We actively monitor the use of Bigmem, and we may remove jobs that allocate excessive amounts of memory, too many cores, or that don't need Bigmem resources. Please see Using Ruse below for a way to measure your memory use.

We ask you to limit the running time for your own sake. Jobs that exceed a couple of weeks are increasingly unlikely to finish running without encountering software bugs, network or hardware faults or other problems. We do not take long-running jobs into account when we need to shut down a system for maintenance.

Use Ruse to measure your memory use

We have an easy way to measure the actual memory and runtime that your applications used.

The "ruse" (for "Resource USE") utility will measure your applications memory use over time, and write the maximum amount of memory you used, the amount of CPU you needed and the time it took.

Load the 'ruse' module:

$ module load ruse

Then add "ruse" to the front of the command you run for your calculations. For exemple, if you are running "BUSCO", a genomics assessment tool, you would normally run it like:

busco -c 16 -i assembly.fasta -l insecta_odb10 -m genome -o amazing_result

To see how much memory and cores you're actually using, add "ruse" to the front:

ruse busco -c 16 -i assembly.fasta -l insecta_odb10 -m genome -o amazing_result

Ruse will wake up once every 10 seconds, measure how much memory and cores your application is currently using, then go back to sleep.

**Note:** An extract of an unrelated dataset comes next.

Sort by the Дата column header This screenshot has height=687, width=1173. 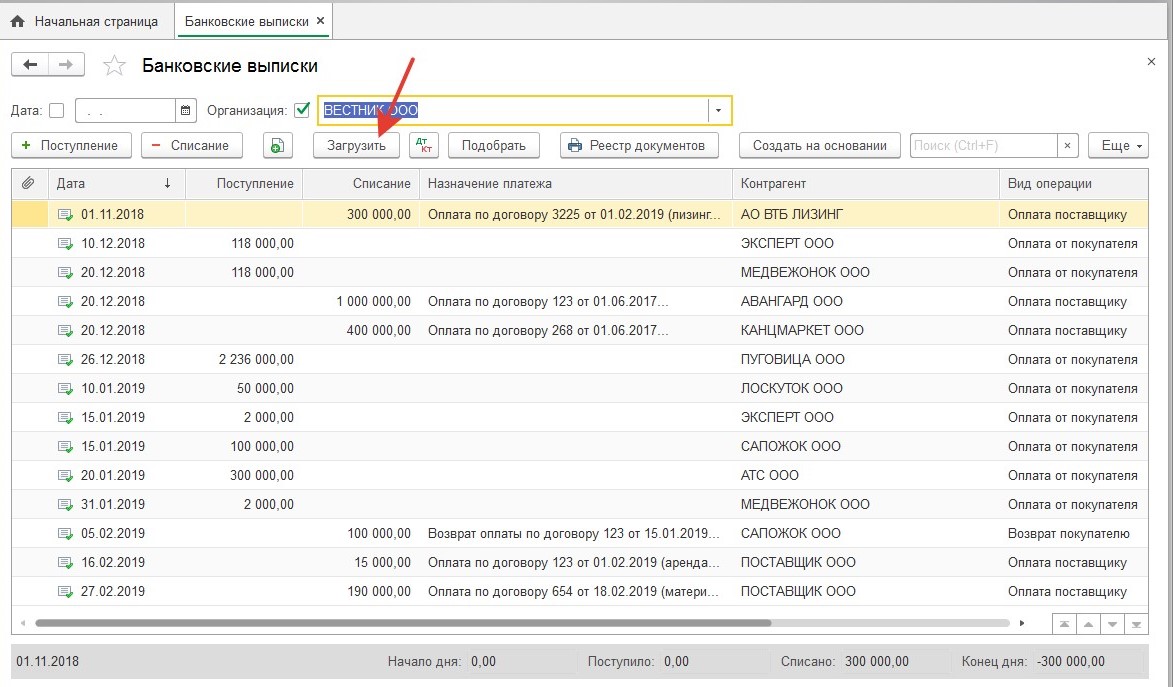point(112,183)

At the end of the run it will create a small file like "busco_123456.ruse" (program name and the process ID) that tells you the peak memory that you actually used, as well as the total runtime:

Time:           01:33:56
Memory:         18.1 GB
Cores:          16
Total_procs:    78
Active_procs:   47
Proc(%): 85.6  57.9  54.3  52.1  50.2  48.0  46.1  43.5  41.3  38.7  36.1  33.1    [...]

Use those figures to guide you in selecting the right amount of memory and running time.

Ruse is very light-weight, and has no impact on your running time or memory use. You can add it in front of each command you run, and use it in your regular analysis jobs.

Please take a look at the Ruse documentation page for more examples and all the details.